Data records:
============

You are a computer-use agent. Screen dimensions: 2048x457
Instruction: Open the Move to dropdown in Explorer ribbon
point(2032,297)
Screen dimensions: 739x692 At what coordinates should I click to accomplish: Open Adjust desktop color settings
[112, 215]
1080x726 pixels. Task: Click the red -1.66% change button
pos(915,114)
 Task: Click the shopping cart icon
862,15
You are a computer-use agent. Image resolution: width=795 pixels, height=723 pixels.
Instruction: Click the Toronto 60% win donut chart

============

**GOAL**
Could you return every one of the lines above without changing anything, keeping them in the same order?

**RESPONSE TO THIS TASK**
You are a computer-use agent. Screen dimensions: 2048x457
Instruction: Open the Move to dropdown in Explorer ribbon
point(2032,297)
Screen dimensions: 739x692 At what coordinates should I click to accomplish: Open Adjust desktop color settings
[112, 215]
1080x726 pixels. Task: Click the red -1.66% change button
pos(915,114)
 Task: Click the shopping cart icon
862,15
You are a computer-use agent. Image resolution: width=795 pixels, height=723 pixels.
Instruction: Click the Toronto 60% win donut chart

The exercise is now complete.